Required action:
Would you reproduce the whole listing exactly, dropping any pictures it holds?

--- --- ---

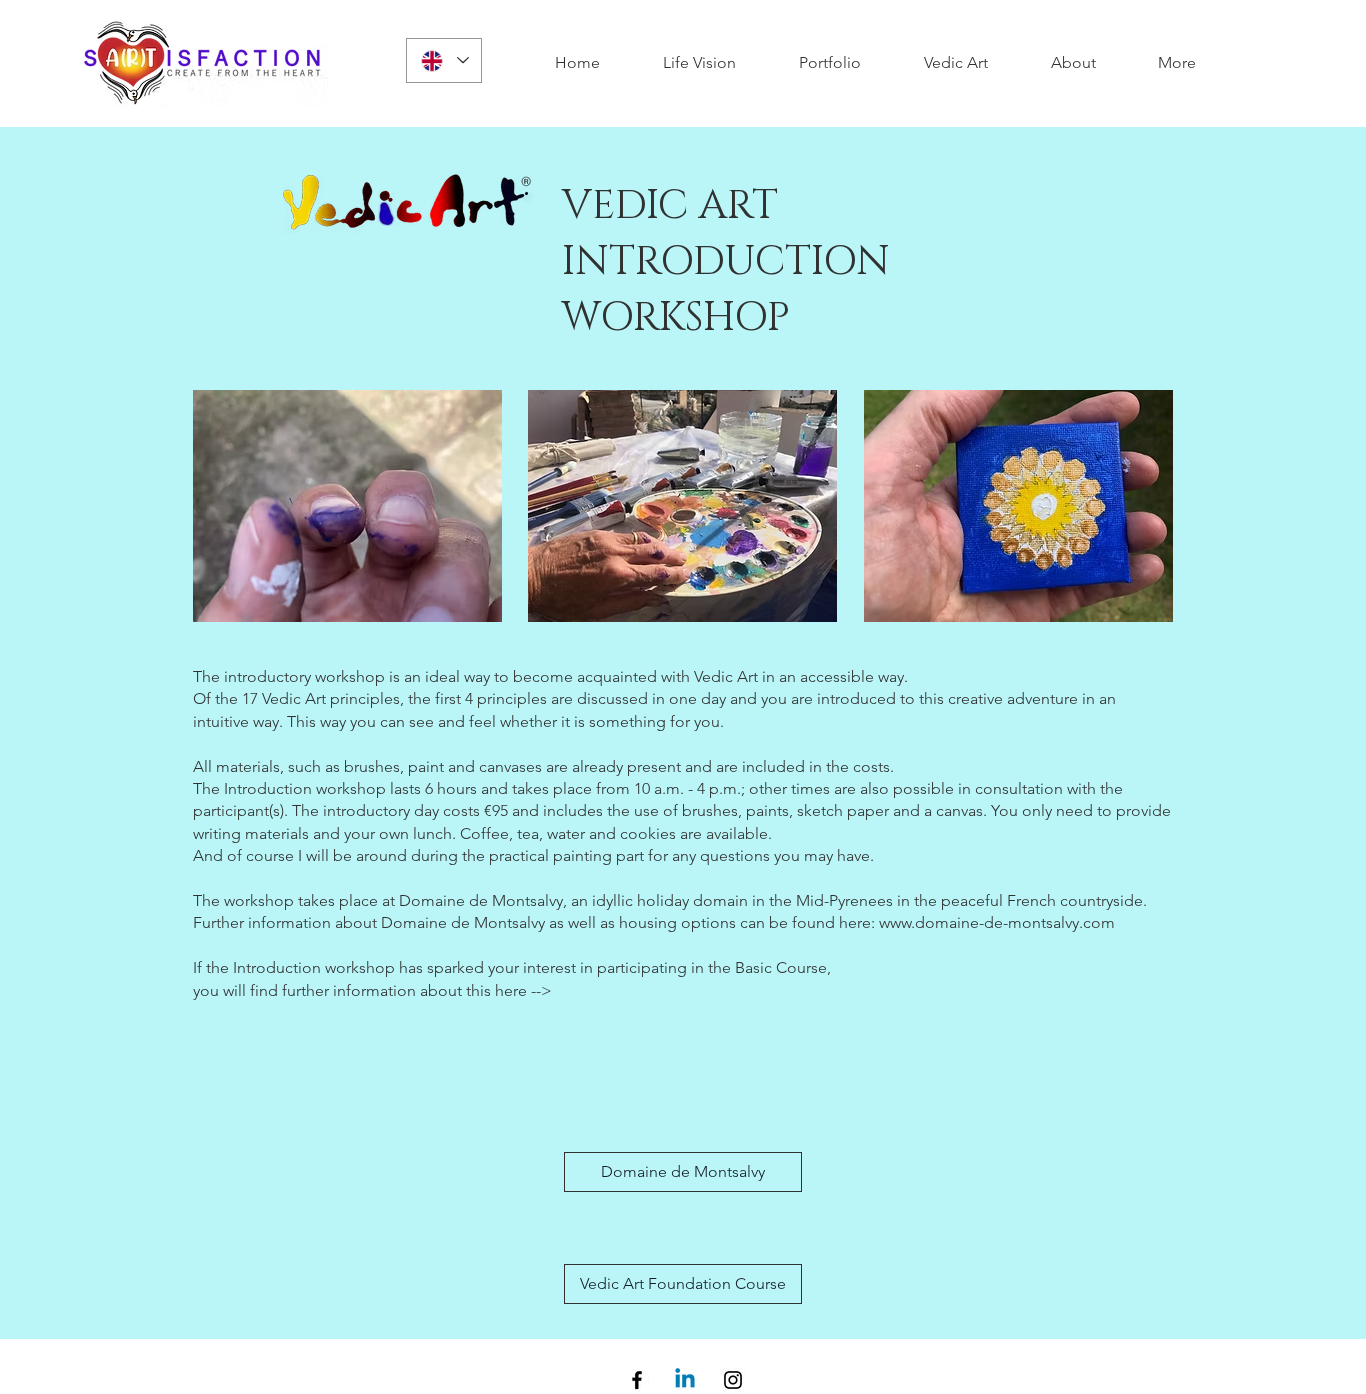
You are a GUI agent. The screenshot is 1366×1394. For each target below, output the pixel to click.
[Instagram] (733, 1380)
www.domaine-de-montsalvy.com (997, 922)
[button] (1177, 63)
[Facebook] (637, 1380)
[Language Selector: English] (444, 60)
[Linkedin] (685, 1380)
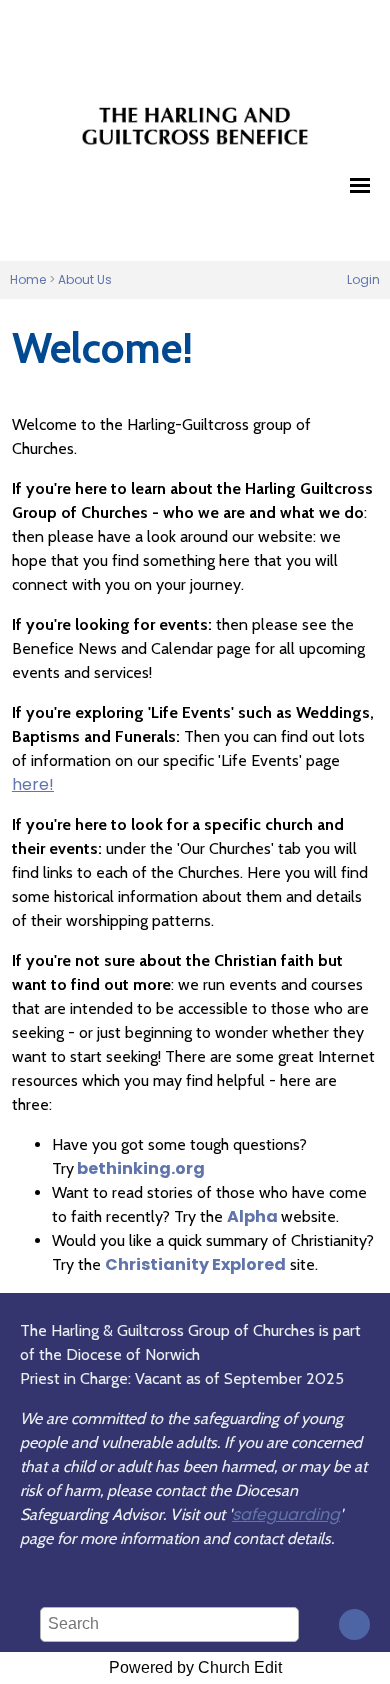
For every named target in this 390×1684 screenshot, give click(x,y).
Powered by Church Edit (195, 1667)
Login (363, 279)
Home (28, 279)
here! (33, 784)
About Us (85, 279)
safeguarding (286, 1514)
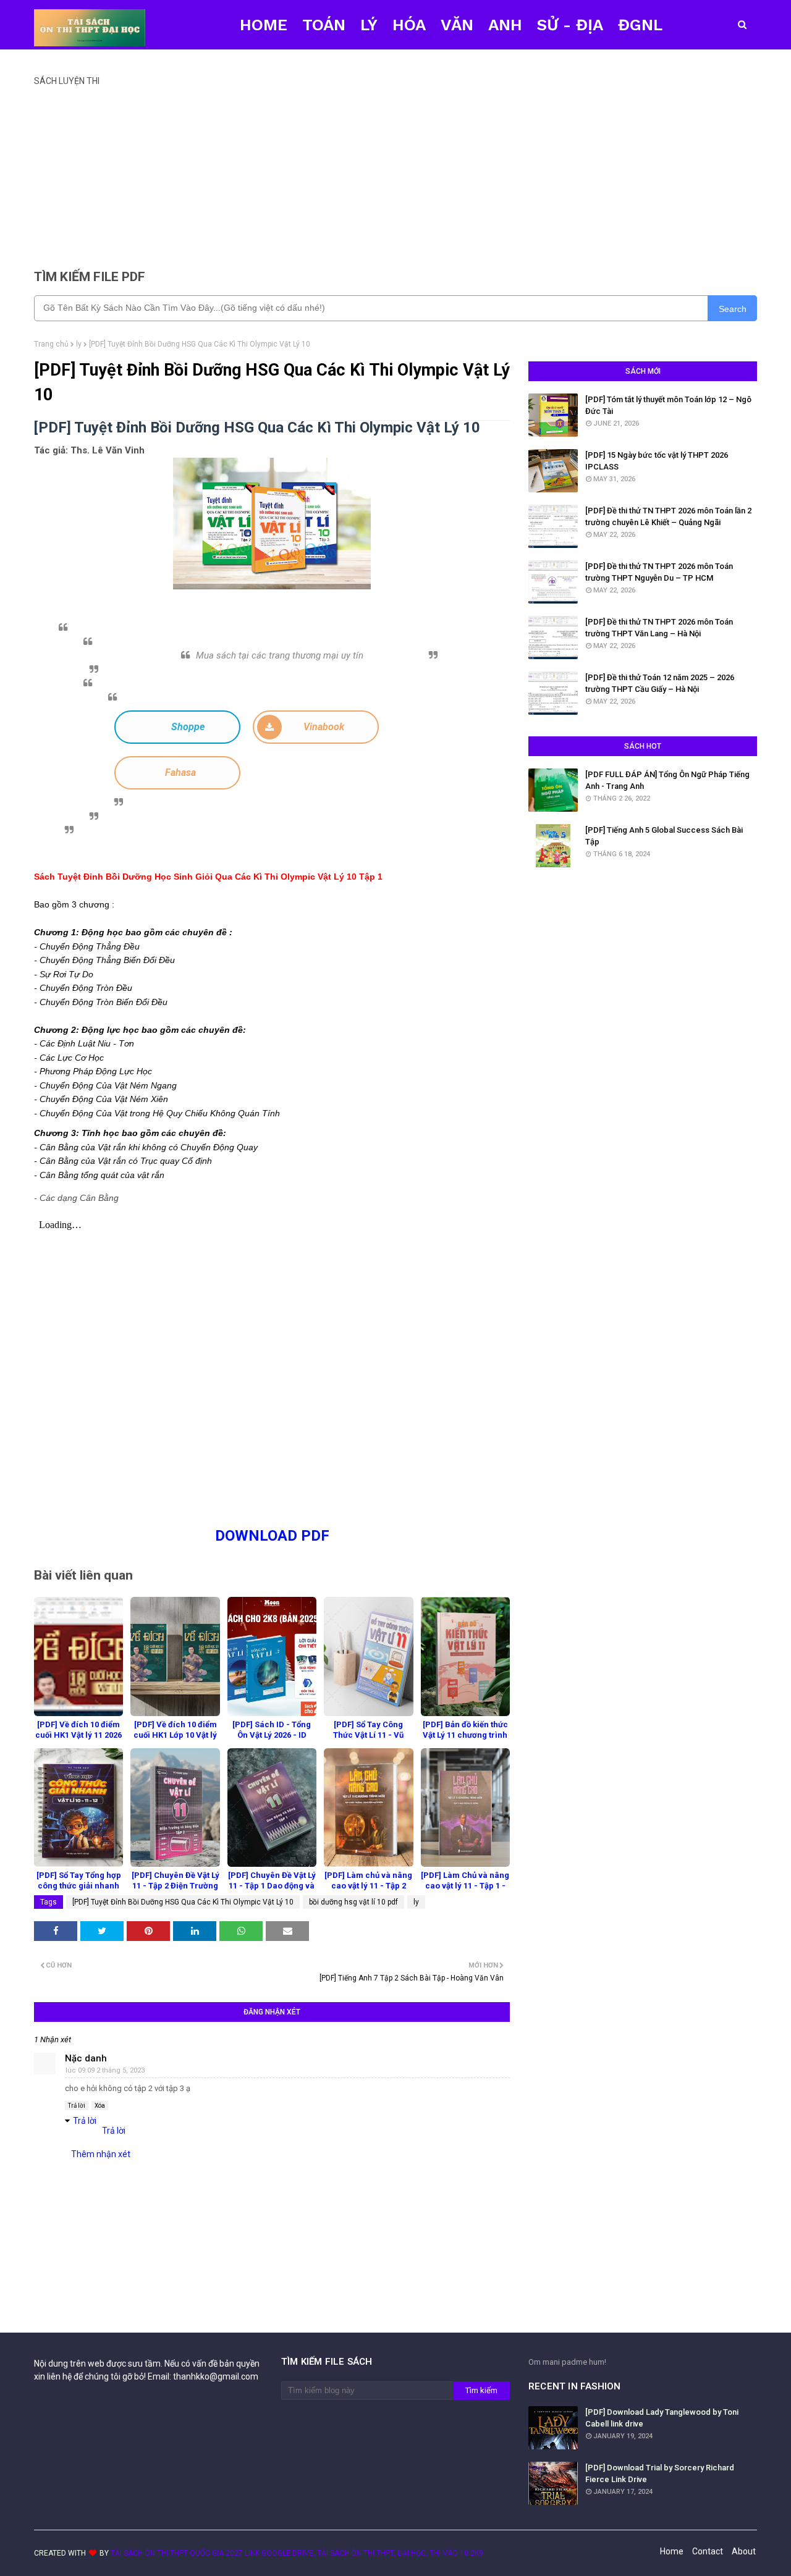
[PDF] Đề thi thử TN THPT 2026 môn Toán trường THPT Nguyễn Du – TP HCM (659, 572)
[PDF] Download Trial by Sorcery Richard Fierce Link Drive (659, 2474)
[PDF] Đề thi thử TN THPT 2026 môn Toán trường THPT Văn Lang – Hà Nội (659, 628)
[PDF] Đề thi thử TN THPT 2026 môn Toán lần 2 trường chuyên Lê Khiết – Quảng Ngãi (668, 517)
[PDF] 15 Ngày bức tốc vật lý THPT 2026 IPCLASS (656, 461)
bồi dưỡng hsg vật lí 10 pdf (353, 1902)
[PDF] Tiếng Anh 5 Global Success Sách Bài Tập (664, 836)
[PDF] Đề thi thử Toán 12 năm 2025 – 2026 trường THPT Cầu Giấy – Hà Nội (659, 683)
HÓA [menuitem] (409, 24)
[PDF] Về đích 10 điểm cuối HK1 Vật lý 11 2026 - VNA (78, 1735)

--- --- ---

Task answer:
You are a GUI agent. The screenshot is 1366×1394. For each target below, output the pixel to click.
[Instagram] (733, 1380)
www.domaine-de-montsalvy.com (997, 922)
[button] (1177, 63)
[Facebook] (637, 1380)
[Language Selector: English] (444, 60)
[Linkedin] (685, 1380)
For every named target in this 390×1684 screenshot, give click(x,y).
Powered by Church Edit (195, 1667)
Login (363, 279)
Home (28, 279)
here! (33, 784)
About Us (85, 279)
safeguarding (286, 1514)
[PDF] Đề thi thử TN THPT 2026 môn Toán trường THPT Nguyễn Du – TP HCM (659, 572)
[PDF] Download Trial by Sorcery Richard Fierce Link Drive (659, 2474)
[PDF] Đề thi thử TN THPT 2026 môn Toán trường THPT Văn Lang – Hà Nội (659, 628)
[PDF] Đề thi thử TN THPT 2026 môn Toán lần 2 trường chuyên Lê Khiết – Quảng Ngãi (668, 517)
[PDF] 15 Ngày bức tốc vật lý THPT 2026 IPCLASS (656, 461)
bồi dưỡng hsg vật lí 10 pdf (353, 1902)
[PDF] Tiếng Anh 5 Global Success Sách Bài Tập (664, 836)
[PDF] Đề thi thử Toán 12 năm 2025 – 2026 trường THPT Cầu Giấy – Hà Nội (659, 683)
HÓA [menuitem] (409, 24)
[PDF] Về đích 10 điểm cuối HK1 Vật lý 11 2026 - VNA (78, 1735)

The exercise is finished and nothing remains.